Rivers is just the latest veteran quarterback in the general vicinity of the big 4-0 — he turns 39 next month — that the Packers have faced this season, having already battled the New Orleans Saints’ Drew Brees (40) and the Tampa Bay Buccaneers’ Tom Brady (43). Unlike their win over Jacksonville last week, when they were able to confuse rookie sixth-round pick Jake Luton, the Packers know Rivers won’t be hoodwinked as easily. In fact, Amos said he consults the Packers’ own veteran quarterback — soon-to-be 37-year-old Aaron Rodgers — for ideas on how to throw off a guy who’s played so long.

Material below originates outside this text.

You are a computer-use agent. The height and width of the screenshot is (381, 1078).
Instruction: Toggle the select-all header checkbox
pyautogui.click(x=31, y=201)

“When it comes to coverages and not making it easy on them with looks and things like that, they’ve seen almost everything,” Amos said. “There’s certain things I can go ask Aaron about. ‘Especially veteran quarterbacks that have seen it all, what gives them trouble? And what can we do to make it hard on them?’ Because that’s what you want to do on defense — you don’t want to give those guys that are soon-to-be Hall of Famers, that can get in a rhythm really fast, you want to make that as hard as possible.”
At the same time, Packers defensive coordinator Mike Pettine said the last thing the Packers want to do is to expend unnecessary energy in a fruitless search for something that will trick Rivers, who comes into the game with a 93.6 passer rating, into mistakes.
“There's a reason he'll go down as one of the best. He's so good at being prepared, and he knows what you're in before you know what you're in sometimes,” Pettine said. “We have to be on point. We can't get caught up too much in that chess match, either. We have to be able to line up and just (play) fundamental football, beat blocks and release from blocks and all those things. We don't want to get caught up too much in the mental part. It's important, but at the same time, it's going to come down to winning our one-on-ones. But it's always a challenge to go against Philip, just because of how good he is.”